Desde entonces, hace veinte años, la doctora observó que los niños eran más felices cuando los sacaba del concreto de aquellos salones improvisados con mobiliario reciclado para llevarlos a visitar el jardín de su casa o cuando, con la ayuda de Tonatiuh Magaña, iniciaron un pequeño huerto que sirvió de inspiración para otras escuelas que lo visitaron y decidieron replicarlo en sus propios espacios. En su mente se sembró la semilla de contar con una escuela en un ambiente natural donde los niños, varios de ellos de escasos recursos y becados por la institución, no tuvieran que salir para tener contacto con la tierra y los árboles, sino que ya estuvieran ahí.
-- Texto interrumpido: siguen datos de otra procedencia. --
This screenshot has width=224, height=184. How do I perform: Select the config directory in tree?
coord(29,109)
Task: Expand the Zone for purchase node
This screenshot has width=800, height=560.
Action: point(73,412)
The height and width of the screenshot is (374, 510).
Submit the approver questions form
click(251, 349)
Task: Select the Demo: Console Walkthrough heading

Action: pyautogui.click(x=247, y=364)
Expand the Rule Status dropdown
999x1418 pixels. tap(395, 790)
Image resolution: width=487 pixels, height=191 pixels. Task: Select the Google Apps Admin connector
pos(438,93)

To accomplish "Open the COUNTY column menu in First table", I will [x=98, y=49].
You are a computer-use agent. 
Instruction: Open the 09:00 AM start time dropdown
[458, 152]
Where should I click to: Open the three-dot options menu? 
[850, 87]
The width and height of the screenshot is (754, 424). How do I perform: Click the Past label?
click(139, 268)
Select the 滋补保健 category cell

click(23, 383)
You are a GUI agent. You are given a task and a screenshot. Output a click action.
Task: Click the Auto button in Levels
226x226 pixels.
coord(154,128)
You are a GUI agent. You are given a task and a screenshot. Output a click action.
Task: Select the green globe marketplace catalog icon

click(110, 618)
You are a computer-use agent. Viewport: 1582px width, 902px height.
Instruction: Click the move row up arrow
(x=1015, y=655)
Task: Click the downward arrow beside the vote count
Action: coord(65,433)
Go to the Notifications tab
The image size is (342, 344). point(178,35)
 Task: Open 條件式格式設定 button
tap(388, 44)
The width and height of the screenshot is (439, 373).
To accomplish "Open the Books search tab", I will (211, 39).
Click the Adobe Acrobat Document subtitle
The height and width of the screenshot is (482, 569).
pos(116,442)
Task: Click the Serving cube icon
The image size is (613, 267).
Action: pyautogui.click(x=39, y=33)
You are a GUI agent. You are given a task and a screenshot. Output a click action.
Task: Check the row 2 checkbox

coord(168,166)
Hace cinco años, con el apoyo de Fundación La Puerta, el sueño se cristalizó con el préstamo de un terreno rodeado de imponentes encinos en la ladera del representativo cerro tecatense, en donde se instalaron un par de casas móviles para la Casa de Niños (preescolar) y Taller I y II (primaria) con el mínimo impacto en la vegetación y las áreas naturales, entre ellas un arroyo que sólo en época de lluvia alcanza a llevar algo de agua. Para acceder a este pequeño claro en medio de una que otra vivienda aislada hay que bajar por un sendero adoquinado que, cuenta Ceballos, estaba ya marcado y despejado de hierba por lo que ellos creen fueron las huellas de los primeros pobladores que se dirigían al cerro a sus ceremonias o más tarde de algunos migrantes que ahí se asentaban antes de cruzar a Estados Unidos vía el Cuchumá en búsqueda de su propio sueño.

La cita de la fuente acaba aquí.